• _MATERIAL PROVIDED_
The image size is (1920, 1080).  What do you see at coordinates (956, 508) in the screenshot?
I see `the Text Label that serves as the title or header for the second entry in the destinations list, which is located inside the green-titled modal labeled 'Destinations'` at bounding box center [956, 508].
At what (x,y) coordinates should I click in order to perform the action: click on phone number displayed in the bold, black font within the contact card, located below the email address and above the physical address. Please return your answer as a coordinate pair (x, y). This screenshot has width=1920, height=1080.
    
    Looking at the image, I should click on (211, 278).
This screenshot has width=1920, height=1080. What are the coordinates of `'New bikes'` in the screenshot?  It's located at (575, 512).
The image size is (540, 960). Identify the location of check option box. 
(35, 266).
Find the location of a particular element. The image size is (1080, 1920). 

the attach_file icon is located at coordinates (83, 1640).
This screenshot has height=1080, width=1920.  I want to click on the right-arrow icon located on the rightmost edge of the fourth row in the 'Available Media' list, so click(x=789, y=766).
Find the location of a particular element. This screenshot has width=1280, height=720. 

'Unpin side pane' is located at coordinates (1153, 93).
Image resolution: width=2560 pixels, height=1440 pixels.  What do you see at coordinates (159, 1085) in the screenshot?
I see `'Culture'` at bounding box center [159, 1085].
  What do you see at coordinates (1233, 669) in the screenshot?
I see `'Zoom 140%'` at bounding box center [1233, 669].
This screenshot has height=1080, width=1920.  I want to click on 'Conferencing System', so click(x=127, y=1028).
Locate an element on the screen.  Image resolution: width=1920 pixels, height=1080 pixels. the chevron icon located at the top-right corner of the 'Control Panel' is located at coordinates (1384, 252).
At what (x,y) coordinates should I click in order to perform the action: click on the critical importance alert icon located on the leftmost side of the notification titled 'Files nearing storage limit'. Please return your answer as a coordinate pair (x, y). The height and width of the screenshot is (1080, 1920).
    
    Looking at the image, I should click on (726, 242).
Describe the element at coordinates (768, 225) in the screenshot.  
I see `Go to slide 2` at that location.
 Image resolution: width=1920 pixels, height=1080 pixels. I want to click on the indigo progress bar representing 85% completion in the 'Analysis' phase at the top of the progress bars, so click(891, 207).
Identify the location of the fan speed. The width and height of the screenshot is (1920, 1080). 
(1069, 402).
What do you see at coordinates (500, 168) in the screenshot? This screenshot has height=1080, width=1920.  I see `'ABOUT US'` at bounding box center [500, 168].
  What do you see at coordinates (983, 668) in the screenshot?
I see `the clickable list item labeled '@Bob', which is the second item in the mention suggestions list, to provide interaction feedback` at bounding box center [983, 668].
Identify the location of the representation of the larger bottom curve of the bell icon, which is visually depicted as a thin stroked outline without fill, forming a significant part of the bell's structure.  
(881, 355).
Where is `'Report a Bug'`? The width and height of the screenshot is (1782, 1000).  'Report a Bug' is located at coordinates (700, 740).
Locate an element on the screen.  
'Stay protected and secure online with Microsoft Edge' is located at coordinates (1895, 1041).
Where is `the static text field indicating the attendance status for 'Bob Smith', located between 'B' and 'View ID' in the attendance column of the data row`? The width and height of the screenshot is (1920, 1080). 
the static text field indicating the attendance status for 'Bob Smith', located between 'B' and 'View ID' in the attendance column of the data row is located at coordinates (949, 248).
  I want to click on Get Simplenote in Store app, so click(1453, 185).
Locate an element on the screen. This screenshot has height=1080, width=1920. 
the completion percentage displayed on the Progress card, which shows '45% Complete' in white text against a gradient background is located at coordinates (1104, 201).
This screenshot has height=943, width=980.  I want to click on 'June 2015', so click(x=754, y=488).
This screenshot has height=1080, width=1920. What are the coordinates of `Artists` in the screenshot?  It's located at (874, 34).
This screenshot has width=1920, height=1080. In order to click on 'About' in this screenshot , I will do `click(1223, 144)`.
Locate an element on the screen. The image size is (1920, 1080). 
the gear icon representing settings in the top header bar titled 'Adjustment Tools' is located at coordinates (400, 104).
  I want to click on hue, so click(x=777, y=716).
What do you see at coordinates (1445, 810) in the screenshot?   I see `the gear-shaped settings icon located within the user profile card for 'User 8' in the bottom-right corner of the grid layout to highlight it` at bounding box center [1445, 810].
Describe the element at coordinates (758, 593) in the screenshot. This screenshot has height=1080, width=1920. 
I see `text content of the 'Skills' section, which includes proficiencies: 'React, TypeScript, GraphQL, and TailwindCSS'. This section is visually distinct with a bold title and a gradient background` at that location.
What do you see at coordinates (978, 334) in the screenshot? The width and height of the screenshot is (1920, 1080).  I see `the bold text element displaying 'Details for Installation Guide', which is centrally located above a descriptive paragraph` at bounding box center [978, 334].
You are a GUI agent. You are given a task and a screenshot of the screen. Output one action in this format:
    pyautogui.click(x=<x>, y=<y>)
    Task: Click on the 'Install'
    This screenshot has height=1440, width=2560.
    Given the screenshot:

• _PROMPT_
Recast the listing above as a Markdown table with two columns, Row and Line. Give each non-blank line its own numbered row, and leave out blank lines.

• _RESULT FOR THIS TASK_
| Row | Line |
|---|---|
| 1 | The image size is (1920, 1080).  What do you see at coordinates (956, 508) in the screenshot? |
| 2 | I see `the Text Label that serves as the title or header for the second entry in the destinations list, which is located inside the green-titled modal labeled 'Destinations'` at bounding box center [956, 508]. |
| 3 | At what (x,y) coordinates should I click in order to perform the action: click on phone number displayed in the bold, black font within the contact card, located below the email address and above the physical address. Please return your answer as a coordinate pair (x, y). This screenshot has width=1920, height=1080. |
| 4 |     Looking at the image, I should click on (211, 278). |
| 5 | This screenshot has width=1920, height=1080. What are the coordinates of `'New bikes'` in the screenshot?  It's located at (575, 512). |
| 6 | The image size is (540, 960). Identify the location of check option box.  |
| 7 | (35, 266). |
| 8 | Find the location of a particular element. The image size is (1080, 1920).  |
| 9 | the attach_file icon is located at coordinates (83, 1640). |
| 10 | This screenshot has height=1080, width=1920.  I want to click on the right-arrow icon located on the rightmost edge of the fourth row in the 'Available Media' list, so click(x=789, y=766). |
| 11 | Find the location of a particular element. This screenshot has width=1280, height=720.  |
| 12 | 'Unpin side pane' is located at coordinates (1153, 93). |
| 13 | Image resolution: width=2560 pixels, height=1440 pixels.  What do you see at coordinates (159, 1085) in the screenshot? |
| 14 | I see `'Culture'` at bounding box center [159, 1085]. |
| 15 |   What do you see at coordinates (1233, 669) in the screenshot? |
| 16 | I see `'Zoom 140%'` at bounding box center [1233, 669]. |
| 17 | This screenshot has height=1080, width=1920.  I want to click on 'Conferencing System', so click(x=127, y=1028). |
| 18 | Locate an element on the screen.  Image resolution: width=1920 pixels, height=1080 pixels. the chevron icon located at the top-right corner of the 'Control Panel' is located at coordinates (1384, 252). |
| 19 | At what (x,y) coordinates should I click in order to perform the action: click on the critical importance alert icon located on the leftmost side of the notification titled 'Files nearing storage limit'. Please return your answer as a coordinate pair (x, y). The height and width of the screenshot is (1080, 1920). |
| 20 |     Looking at the image, I should click on (726, 242). |
| 21 | Describe the element at coordinates (768, 225) in the screenshot.   |
| 22 | I see `Go to slide 2` at that location. |
| 23 |  Image resolution: width=1920 pixels, height=1080 pixels. I want to click on the indigo progress bar representing 85% completion in the 'Analysis' phase at the top of the progress bars, so click(891, 207). |
| 24 | Identify the location of the fan speed. The width and height of the screenshot is (1920, 1080).  |
| 25 | (1069, 402). |
| 26 | What do you see at coordinates (500, 168) in the screenshot? This screenshot has height=1080, width=1920.  I see `'ABOUT US'` at bounding box center [500, 168]. |
| 27 |   What do you see at coordinates (983, 668) in the screenshot? |
| 28 | I see `the clickable list item labeled '@Bob', which is the second item in the mention suggestions list, to provide interaction feedback` at bounding box center [983, 668]. |
| 29 | Identify the location of the representation of the larger bottom curve of the bell icon, which is visually depicted as a thin stroked outline without fill, forming a significant part of the bell's structure.   |
| 30 | (881, 355). |
| 31 | Where is `'Report a Bug'`? The width and height of the screenshot is (1782, 1000).  'Report a Bug' is located at coordinates (700, 740). |
| 32 | Locate an element on the screen.   |
| 33 | 'Stay protected and secure online with Microsoft Edge' is located at coordinates (1895, 1041). |
| 34 | Where is `the static text field indicating the attendance status for 'Bob Smith', located between 'B' and 'View ID' in the attendance column of the data row`? The width and height of the screenshot is (1920, 1080).  |
| 35 | the static text field indicating the attendance status for 'Bob Smith', located between 'B' and 'View ID' in the attendance column of the data row is located at coordinates (949, 248). |
| 36 |   I want to click on Get Simplenote in Store app, so click(1453, 185). |
| 37 | Locate an element on the screen. This screenshot has height=1080, width=1920.  |
| 38 | the completion percentage displayed on the Progress card, which shows '45% Complete' in white text against a gradient background is located at coordinates (1104, 201). |
| 39 | This screenshot has height=943, width=980.  I want to click on 'June 2015', so click(x=754, y=488). |
| 40 | This screenshot has height=1080, width=1920. What are the coordinates of `Artists` in the screenshot?  It's located at (874, 34). |
| 41 | This screenshot has width=1920, height=1080. In order to click on 'About' in this screenshot , I will do `click(1223, 144)`. |
| 42 | Locate an element on the screen. The image size is (1920, 1080).  |
| 43 | the gear icon representing settings in the top header bar titled 'Adjustment Tools' is located at coordinates (400, 104). |
| 44 |   I want to click on hue, so click(x=777, y=716). |
| 45 | What do you see at coordinates (1445, 810) in the screenshot?   I see `the gear-shaped settings icon located within the user profile card for 'User 8' in the bottom-right corner of the grid layout to highlight it` at bounding box center [1445, 810]. |
| 46 | Describe the element at coordinates (758, 593) in the screenshot. This screenshot has height=1080, width=1920.  |
| 47 | I see `text content of the 'Skills' section, which includes proficiencies: 'React, TypeScript, GraphQL, and TailwindCSS'. This section is visually distinct with a bold title and a gradient background` at that location. |
| 48 | What do you see at coordinates (978, 334) in the screenshot? The width and height of the screenshot is (1920, 1080).  I see `the bold text element displaying 'Details for Installation Guide', which is centrally located above a descriptive paragraph` at bounding box center [978, 334]. |
| 49 | You are a GUI agent. You are given a task and a screenshot of the screen. Output one action in this format: |
| 50 |     pyautogui.click(x=<x>, y=<y>) |
| 51 |     Task: Click on the 'Install' |
| 52 |     This screenshot has height=1440, width=2560. |
| 53 |     Given the screenshot: |